As well said as it is, the strength is the truth it is… it’s not all about you”. Lessons everywhere
- ArchPundit - Tuesday, Nov 30, 21 @ 6:16 pm:
Courts should defer to the legislature in terms of what constitutes a public health emergency, which the legislature delegates to public health authorities. Where the courts likely would step in would be if there is clear evidence that there is no emergency according to how the law defines it. Covid-19 meets the definition as the communicable disease that is an emergency as it has the highest death total of any communicable disease in the history of the United States. The 1917-8 flu had a higher rate of death, but lower totals.
That said, death isn’t the only issue in public health emergencies such as those declared for polio back before the 1960s.
- ArchPundit - Tuesday, Nov 30, 21 @ 6:17 pm:
Also, having been in the ICU from Tuesday through Sunday with my wife who had open heart surgery, get your shots. Health care workers are amazing for what they have had to put up with and they don’t deserve your nonsense.
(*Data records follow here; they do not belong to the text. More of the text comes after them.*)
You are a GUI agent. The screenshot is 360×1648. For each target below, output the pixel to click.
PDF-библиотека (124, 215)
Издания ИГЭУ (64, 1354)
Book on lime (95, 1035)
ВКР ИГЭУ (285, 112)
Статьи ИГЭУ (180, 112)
- Yellow Dog Democrat - Tuesday, Nov 30, 21 @ 6:47 pm:
“The only freedom which deserves the name is that of pursuing our own good in our own way, so long as we do not attempt to deprive others of theirs, or impede their efforts to obtain it.” - On Liberty, John Stuart Mill
- none - Tuesday, Nov 30, 21 @ 8:36 pm:
This bears repeating: “when a person’s decision to refuse a vaccine creates negative consequences (even life-threatening at times) for other people, that interest is not absolute”
That’s it in a nutshell. I might have it printed on a t-shirt.
and how does this argument hold up with abortions?
- Oswego Willy - Tuesday, Nov 30, 21 @ 8:44 pm:
=== and how does this argument hold up with abortions?===
Are pregnancies a global deadly pandemic?